**DOCUMENT EXCERPT**:
----
Please note the order at line end, just for your better understanding.There's more than 7 notations if all possibilities considered.
In CS, the set of steps to accomplish a task is called algorithms.
In Terminology, Big O notation is used to describe the performance or complexity of an algorithm.
In addition, Big O establishes the worst-case or measure the Upper-Bound steps.
You could refer to Big-Ω (Big-Omega) for best case.
Big-Ω (Big-Omega) notation (article) | Khan Academy
Summary
"Big O" describes the algorithm's performance and evaluates it.
or address it formally, "Big O" classifies the algorithms and standardize the comparison process.
Assume we're talking about an algorithm A, which should do something with a dataset of size n.
Then O( <some expression X involving n> ) means, in simple English:
If you're unlucky when executing A, it might take as much as X(n) operations to
complete.
As it happens, there are certain functions (think of them as implementations of X(n)) that tend to occur quite often. These are well known and easily compared (Examples: 1, Log N, N, N^2, N!, etc..)
----
**PARTS OF THE EXERCISE**:
1. In the Big O notation excerpt, which notation should you look to for the best case?
2. Continue the excerpt on Big O notation from where it stops.

(Stored records)
----
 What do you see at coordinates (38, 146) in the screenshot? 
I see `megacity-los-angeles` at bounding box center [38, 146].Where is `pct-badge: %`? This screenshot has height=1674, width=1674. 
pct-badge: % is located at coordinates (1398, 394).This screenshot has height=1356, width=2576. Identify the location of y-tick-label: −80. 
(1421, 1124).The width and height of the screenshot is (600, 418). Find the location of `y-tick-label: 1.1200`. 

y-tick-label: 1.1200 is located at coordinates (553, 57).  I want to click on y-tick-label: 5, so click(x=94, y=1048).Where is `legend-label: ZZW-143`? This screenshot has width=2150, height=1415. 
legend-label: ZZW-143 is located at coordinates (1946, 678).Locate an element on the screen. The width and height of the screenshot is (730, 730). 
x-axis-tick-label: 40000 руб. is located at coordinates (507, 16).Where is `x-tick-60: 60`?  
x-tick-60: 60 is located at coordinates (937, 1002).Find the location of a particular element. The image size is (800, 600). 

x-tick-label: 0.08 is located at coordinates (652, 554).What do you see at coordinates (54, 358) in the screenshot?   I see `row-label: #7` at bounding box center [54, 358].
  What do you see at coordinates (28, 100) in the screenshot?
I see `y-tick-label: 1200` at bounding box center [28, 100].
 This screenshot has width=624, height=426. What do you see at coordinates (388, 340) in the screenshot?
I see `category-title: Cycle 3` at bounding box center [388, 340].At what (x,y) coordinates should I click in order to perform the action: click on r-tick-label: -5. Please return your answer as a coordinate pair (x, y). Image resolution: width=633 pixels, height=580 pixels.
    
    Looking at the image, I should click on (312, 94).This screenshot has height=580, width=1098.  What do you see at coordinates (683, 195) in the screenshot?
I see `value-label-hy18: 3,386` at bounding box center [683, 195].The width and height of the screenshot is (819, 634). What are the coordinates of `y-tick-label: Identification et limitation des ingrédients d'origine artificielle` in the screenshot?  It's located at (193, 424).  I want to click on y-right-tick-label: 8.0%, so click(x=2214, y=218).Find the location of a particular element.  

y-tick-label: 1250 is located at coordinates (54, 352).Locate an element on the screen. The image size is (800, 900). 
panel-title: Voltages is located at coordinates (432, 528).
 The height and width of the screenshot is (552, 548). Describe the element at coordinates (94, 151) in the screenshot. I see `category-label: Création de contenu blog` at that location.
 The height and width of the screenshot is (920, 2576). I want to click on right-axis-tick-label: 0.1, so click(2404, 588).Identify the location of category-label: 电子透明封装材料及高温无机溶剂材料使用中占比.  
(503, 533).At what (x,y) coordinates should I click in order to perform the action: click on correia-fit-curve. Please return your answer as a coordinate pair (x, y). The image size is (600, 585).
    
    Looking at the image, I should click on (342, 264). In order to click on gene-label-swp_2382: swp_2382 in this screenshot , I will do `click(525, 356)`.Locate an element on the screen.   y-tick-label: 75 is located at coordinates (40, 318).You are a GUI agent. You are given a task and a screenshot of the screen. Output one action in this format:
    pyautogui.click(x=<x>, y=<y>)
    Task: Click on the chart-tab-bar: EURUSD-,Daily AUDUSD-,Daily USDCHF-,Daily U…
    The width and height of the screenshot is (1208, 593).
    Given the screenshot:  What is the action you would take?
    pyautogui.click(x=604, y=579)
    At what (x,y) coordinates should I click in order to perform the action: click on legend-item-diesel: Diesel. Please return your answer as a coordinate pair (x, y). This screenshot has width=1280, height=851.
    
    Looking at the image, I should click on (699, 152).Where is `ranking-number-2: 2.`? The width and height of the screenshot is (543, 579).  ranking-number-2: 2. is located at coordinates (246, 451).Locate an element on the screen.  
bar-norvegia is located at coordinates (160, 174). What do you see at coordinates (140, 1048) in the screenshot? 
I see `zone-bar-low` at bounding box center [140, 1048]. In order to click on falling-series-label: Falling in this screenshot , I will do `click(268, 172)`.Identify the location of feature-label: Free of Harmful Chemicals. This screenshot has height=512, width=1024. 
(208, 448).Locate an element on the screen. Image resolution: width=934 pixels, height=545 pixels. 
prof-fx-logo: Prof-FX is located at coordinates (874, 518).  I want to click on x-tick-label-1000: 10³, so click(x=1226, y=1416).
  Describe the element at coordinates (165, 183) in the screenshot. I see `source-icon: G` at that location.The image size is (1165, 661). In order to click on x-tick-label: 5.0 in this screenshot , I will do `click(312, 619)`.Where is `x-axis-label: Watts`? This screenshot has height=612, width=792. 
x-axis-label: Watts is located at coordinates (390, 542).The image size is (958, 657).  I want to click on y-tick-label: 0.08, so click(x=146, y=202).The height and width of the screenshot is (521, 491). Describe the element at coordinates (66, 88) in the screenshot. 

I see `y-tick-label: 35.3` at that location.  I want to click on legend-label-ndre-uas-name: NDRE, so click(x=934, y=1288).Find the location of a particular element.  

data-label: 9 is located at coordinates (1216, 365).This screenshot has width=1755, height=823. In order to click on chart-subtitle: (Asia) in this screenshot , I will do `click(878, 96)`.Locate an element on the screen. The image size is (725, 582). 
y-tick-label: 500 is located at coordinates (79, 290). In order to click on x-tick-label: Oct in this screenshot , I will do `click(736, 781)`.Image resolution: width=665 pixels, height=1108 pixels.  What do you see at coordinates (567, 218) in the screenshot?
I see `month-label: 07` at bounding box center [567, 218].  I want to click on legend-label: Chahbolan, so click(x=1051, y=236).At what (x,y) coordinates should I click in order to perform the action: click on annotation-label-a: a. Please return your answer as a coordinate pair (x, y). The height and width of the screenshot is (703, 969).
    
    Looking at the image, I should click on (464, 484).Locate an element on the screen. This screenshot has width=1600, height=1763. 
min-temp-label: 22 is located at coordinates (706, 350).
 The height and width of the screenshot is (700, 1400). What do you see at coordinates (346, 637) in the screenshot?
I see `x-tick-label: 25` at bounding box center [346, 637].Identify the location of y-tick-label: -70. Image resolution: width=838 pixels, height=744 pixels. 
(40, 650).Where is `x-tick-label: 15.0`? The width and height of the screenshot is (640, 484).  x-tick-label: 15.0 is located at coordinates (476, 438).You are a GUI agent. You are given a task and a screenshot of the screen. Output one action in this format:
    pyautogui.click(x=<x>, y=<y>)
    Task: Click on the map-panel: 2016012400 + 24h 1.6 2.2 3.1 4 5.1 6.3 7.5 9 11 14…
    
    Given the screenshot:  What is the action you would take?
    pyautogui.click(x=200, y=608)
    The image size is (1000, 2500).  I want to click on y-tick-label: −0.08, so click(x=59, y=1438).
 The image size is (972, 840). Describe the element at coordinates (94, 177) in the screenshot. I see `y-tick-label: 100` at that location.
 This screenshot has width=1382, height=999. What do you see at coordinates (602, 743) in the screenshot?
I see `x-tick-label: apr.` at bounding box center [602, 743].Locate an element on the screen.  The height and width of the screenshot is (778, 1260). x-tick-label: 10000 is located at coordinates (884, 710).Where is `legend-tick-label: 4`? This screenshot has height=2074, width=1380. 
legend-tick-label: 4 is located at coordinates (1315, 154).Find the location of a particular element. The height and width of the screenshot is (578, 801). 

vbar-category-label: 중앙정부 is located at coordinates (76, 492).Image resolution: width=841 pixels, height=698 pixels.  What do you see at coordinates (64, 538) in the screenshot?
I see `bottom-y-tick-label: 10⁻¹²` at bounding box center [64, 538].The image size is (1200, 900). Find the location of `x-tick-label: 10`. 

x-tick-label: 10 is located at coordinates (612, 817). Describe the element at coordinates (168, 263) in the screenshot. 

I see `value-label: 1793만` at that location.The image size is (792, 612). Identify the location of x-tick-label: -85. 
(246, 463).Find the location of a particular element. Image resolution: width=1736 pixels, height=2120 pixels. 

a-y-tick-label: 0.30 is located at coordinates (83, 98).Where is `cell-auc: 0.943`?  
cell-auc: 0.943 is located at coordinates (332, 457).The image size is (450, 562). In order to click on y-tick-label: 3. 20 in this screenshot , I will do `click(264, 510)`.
----
**ACTIVITY ANSWERS**:
1. Big-Ω (Big-Omega) notation.

2.
By comparing these when talking about A and other algorithms, it is easy to rank the algorithms according to the number of operations they may (worst-case) require to complete.
In general, our goal will be to find or structure an algorithm A in such a way that it will have a function X(n) that returns as low a number as possible.
If you have a suitable notion of infinity in your head, then there is a very brief description:
Big O notation tells you the cost of solving an infinitely large problem.
And furthermore
Constant factors are negligible
If you upgrade to a computer that can run your algorithm twice as fast, big O notation won't notice that. Constant factor improvements are too small to even be noticed in the scale that big O notation works with. Note that this is an intentional part of the design of big O notation.
Although anything "larger" than a constant factor can be detected, however.
When interested in doing computations whose size is "large" enough to be considered as approximately infinity, then big O notation is approximately the cost of solving your problem.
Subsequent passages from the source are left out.